_Task prompt_: If a line in the records below contains "agent", copy that line.

_Data records_:
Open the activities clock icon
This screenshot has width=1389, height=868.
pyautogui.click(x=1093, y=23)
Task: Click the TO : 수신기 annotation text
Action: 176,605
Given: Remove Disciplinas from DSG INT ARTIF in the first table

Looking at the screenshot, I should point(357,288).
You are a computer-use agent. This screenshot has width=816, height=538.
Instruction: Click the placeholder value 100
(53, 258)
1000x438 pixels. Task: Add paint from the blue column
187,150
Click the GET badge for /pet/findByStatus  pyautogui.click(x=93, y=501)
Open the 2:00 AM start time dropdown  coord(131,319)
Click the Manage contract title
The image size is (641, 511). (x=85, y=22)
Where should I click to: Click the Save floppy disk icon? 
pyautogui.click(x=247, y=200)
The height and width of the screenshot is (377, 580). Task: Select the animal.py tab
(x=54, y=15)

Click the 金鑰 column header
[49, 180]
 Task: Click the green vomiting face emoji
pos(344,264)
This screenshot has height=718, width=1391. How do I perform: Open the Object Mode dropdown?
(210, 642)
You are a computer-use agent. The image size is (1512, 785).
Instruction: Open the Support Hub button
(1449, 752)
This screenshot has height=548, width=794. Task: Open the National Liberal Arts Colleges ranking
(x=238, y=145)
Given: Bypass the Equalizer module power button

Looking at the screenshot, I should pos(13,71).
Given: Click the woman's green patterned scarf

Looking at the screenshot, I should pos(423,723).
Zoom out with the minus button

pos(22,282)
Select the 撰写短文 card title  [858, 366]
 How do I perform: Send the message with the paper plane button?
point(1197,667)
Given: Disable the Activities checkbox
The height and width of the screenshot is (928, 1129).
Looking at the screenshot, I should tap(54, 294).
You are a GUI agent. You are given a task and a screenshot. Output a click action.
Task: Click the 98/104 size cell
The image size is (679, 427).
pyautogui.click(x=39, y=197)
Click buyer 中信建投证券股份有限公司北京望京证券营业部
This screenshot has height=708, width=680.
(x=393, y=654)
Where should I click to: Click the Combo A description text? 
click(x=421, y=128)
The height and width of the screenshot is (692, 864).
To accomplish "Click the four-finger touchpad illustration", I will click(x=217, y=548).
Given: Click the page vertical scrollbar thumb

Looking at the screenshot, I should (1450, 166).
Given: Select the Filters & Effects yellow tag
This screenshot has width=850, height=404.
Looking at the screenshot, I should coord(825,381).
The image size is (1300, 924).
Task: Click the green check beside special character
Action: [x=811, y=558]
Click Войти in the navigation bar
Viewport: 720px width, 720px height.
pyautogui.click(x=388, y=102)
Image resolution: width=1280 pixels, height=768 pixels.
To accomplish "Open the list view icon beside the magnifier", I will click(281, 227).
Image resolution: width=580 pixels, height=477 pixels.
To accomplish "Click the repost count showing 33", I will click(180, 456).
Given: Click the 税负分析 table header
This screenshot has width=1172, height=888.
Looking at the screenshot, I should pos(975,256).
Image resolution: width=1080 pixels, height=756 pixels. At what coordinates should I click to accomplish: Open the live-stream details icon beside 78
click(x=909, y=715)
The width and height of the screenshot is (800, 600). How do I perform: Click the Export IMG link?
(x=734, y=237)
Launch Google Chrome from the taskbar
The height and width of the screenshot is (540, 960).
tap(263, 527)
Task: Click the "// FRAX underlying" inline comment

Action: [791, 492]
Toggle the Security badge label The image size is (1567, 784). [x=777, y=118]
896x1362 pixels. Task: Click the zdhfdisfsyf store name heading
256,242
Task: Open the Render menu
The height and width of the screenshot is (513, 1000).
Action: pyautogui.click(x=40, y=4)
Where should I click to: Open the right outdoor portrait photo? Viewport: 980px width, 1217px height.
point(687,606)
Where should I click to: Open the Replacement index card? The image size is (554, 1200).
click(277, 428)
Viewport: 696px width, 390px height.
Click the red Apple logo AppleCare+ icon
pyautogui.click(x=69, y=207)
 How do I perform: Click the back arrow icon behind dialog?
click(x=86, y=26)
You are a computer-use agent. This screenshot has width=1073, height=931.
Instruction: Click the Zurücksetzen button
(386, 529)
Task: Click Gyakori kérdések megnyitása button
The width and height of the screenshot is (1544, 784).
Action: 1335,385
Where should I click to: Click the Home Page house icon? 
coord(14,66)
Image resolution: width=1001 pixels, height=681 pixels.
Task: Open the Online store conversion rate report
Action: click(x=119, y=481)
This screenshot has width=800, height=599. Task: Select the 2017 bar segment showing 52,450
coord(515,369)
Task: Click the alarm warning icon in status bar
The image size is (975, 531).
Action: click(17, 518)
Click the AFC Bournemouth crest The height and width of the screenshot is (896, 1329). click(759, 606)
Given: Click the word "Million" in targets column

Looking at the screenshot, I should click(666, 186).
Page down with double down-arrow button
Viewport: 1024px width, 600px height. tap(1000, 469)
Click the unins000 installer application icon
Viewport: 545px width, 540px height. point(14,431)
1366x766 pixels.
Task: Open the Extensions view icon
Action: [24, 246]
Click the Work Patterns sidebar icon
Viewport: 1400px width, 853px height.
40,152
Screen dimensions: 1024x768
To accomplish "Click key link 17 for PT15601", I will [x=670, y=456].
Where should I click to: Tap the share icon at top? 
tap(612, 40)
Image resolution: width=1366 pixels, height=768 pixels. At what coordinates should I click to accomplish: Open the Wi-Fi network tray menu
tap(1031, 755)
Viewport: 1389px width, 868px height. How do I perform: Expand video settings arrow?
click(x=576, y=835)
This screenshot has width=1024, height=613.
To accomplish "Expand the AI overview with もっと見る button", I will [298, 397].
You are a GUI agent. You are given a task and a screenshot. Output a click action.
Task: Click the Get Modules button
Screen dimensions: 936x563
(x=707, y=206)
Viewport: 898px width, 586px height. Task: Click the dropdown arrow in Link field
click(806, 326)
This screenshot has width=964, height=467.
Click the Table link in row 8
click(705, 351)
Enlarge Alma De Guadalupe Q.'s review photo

_Exercise answer_:
You are a computer-use agent. This screenshot has width=816, height=538.
You are a computer-use agent. The image size is (1512, 785).
You are a GUI agent. You are given a task and a screenshot. Output a click action.
You are a computer-use agent. This screenshot has width=1073, height=931.
You are a GUI agent. You are given a task and a screenshot. Output a click action.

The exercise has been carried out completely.